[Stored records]
........
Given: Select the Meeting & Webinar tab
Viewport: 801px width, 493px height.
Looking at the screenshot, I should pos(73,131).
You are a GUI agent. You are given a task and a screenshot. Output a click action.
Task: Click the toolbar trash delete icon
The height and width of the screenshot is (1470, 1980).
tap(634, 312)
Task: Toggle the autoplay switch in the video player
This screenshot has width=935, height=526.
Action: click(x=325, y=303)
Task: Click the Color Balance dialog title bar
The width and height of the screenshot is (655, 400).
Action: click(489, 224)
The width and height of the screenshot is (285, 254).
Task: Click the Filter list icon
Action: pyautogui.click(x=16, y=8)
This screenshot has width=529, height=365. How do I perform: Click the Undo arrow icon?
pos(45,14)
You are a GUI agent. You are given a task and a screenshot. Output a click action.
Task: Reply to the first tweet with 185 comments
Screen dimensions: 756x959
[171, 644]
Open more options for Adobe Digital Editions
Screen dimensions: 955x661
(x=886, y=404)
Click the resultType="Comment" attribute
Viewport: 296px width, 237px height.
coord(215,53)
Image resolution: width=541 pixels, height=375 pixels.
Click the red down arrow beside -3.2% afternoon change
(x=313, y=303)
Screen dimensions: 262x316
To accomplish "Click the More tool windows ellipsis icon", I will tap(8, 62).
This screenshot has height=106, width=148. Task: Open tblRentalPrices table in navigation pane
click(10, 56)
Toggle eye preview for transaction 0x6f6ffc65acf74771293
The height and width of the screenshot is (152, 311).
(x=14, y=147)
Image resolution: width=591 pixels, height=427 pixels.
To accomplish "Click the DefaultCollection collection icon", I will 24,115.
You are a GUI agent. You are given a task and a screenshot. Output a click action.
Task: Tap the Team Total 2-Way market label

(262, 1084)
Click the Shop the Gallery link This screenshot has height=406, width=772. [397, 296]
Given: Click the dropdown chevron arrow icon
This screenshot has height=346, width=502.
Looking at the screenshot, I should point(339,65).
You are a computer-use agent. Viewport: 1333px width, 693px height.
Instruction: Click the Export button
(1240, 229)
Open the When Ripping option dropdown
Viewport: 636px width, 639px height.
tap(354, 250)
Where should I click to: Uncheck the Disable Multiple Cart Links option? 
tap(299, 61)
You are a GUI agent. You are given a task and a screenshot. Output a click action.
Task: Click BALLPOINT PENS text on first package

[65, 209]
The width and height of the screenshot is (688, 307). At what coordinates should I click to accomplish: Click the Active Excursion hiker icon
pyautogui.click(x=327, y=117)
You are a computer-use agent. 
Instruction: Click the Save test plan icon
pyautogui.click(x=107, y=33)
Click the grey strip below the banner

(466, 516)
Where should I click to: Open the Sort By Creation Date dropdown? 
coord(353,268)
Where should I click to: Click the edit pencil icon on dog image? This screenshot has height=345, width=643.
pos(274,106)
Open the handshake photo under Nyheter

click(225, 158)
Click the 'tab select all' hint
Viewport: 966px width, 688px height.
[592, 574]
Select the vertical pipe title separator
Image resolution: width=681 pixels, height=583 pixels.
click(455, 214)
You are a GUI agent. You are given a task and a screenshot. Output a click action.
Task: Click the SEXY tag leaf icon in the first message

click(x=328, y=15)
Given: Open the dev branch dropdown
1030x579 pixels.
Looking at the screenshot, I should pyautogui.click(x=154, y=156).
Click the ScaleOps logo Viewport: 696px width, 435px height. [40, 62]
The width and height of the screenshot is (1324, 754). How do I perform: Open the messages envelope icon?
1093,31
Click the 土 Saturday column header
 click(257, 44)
........
Exercise requirements:
Please reproduce all of the entries above exactly as they appear.

Solved exercise:
Given: Select the Meeting & Webinar tab
Viewport: 801px width, 493px height.
Looking at the screenshot, I should pos(73,131).
You are a GUI agent. You are given a task and a screenshot. Output a click action.
Task: Click the toolbar trash delete icon
The height and width of the screenshot is (1470, 1980).
tap(634, 312)
Task: Toggle the autoplay switch in the video player
This screenshot has width=935, height=526.
Action: click(x=325, y=303)
Task: Click the Color Balance dialog title bar
The width and height of the screenshot is (655, 400).
Action: click(489, 224)
The width and height of the screenshot is (285, 254).
Task: Click the Filter list icon
Action: pyautogui.click(x=16, y=8)
This screenshot has width=529, height=365. How do I perform: Click the Undo arrow icon?
pos(45,14)
You are a GUI agent. You are given a task and a screenshot. Output a click action.
Task: Reply to the first tweet with 185 comments
Screen dimensions: 756x959
[171, 644]
Open more options for Adobe Digital Editions
Screen dimensions: 955x661
(x=886, y=404)
Click the resultType="Comment" attribute
Viewport: 296px width, 237px height.
coord(215,53)
Image resolution: width=541 pixels, height=375 pixels.
Click the red down arrow beside -3.2% afternoon change
(x=313, y=303)
Screen dimensions: 262x316
To accomplish "Click the More tool windows ellipsis icon", I will tap(8, 62).
This screenshot has height=106, width=148. Task: Open tblRentalPrices table in navigation pane
click(10, 56)
Toggle eye preview for transaction 0x6f6ffc65acf74771293
The height and width of the screenshot is (152, 311).
(x=14, y=147)
Image resolution: width=591 pixels, height=427 pixels.
To accomplish "Click the DefaultCollection collection icon", I will 24,115.
You are a GUI agent. You are given a task and a screenshot. Output a click action.
Task: Tap the Team Total 2-Way market label

(262, 1084)
Click the Shop the Gallery link This screenshot has height=406, width=772. [397, 296]
Given: Click the dropdown chevron arrow icon
This screenshot has height=346, width=502.
Looking at the screenshot, I should point(339,65).
You are a computer-use agent. Viewport: 1333px width, 693px height.
Instruction: Click the Export button
(1240, 229)
Open the When Ripping option dropdown
Viewport: 636px width, 639px height.
tap(354, 250)
Where should I click to: Uncheck the Disable Multiple Cart Links option? 
tap(299, 61)
You are a GUI agent. You are given a task and a screenshot. Output a click action.
Task: Click BALLPOINT PENS text on first package

[65, 209]
The width and height of the screenshot is (688, 307). At what coordinates should I click to accomplish: Click the Active Excursion hiker icon
pyautogui.click(x=327, y=117)
You are a computer-use agent. 
Instruction: Click the Save test plan icon
pyautogui.click(x=107, y=33)
Click the grey strip below the banner

(466, 516)
Where should I click to: Open the Sort By Creation Date dropdown? 
coord(353,268)
Where should I click to: Click the edit pencil icon on dog image? This screenshot has height=345, width=643.
pos(274,106)
Open the handshake photo under Nyheter

click(225, 158)
Click the 'tab select all' hint
Viewport: 966px width, 688px height.
[592, 574]
Select the vertical pipe title separator
Image resolution: width=681 pixels, height=583 pixels.
click(455, 214)
You are a GUI agent. You are given a task and a screenshot. Output a click action.
Task: Click the SEXY tag leaf icon in the first message

click(x=328, y=15)
Given: Open the dev branch dropdown
1030x579 pixels.
Looking at the screenshot, I should pyautogui.click(x=154, y=156).
Click the ScaleOps logo Viewport: 696px width, 435px height. [40, 62]
The width and height of the screenshot is (1324, 754). How do I perform: Open the messages envelope icon?
1093,31
Click the 土 Saturday column header
 click(257, 44)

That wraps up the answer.